Merge NanoAOD root files

Soumyadip · June 1, 2020, 3:04pm

Hello,

I am trying to merge a large number of root files that are in the NanoAOD format. In each root file, there are 5 TTree and each TTree has several branches. When I am trying to merge them with “hadd” command, I am getting a large number of errors. And also only the first TTree is getting merged and the other TTree are absent in the final merged root file. Can you suggest something on this matter?

Thanks,
Soumyadip

pcanal · June 1, 2020, 3:22pm

what error do you get? which version of ROOT do you use?

Soumyadip · June 2, 2020, 7:57am

I am attaching the “txt file” of the error. I am using ROOT 6.18/02. log2.txt (9.3 KB) . Sometimes I only get “CORE DUMPED” for the same root files. So, I am a bit confused, what actually going wrong.

Thanks,
Soumyadip

pcanal · June 2, 2020, 3:46pm

Strange, it appears that the files “might” be corrupted. Are you able to read the input file (all branches and all entries)?

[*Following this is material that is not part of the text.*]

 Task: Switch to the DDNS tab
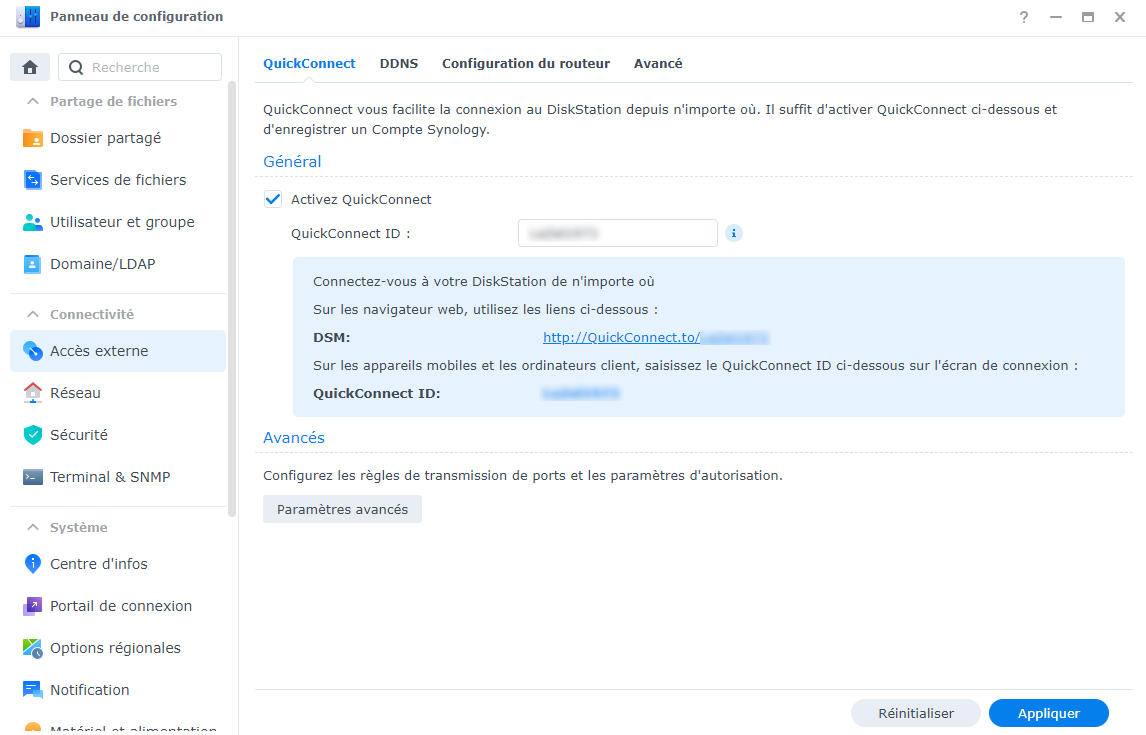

Soumyadip · June 2, 2020, 4:00pm

Yes, I can read all the branches and entries of all the trees of the input files.

pcanal · June 2, 2020, 4:13pm

Then I will need to explore further. Can you share the input file?

Soumyadip · June 2, 2020, 6:32pm

I am placing the input files in the public of my cern account.

/afs/cern.ch/work/s/sobarman/public/NanoAOD_skimmer

nmangane · June 3, 2020, 3:38am

I take it that haddnano.py doesn’t work for your use-case?

Soumyadip · June 3, 2020, 7:10am

I haven’t used “haddnano.py”. Could you please tell me what is the procedure to use it? And can it be used offline or I need proper environment for that?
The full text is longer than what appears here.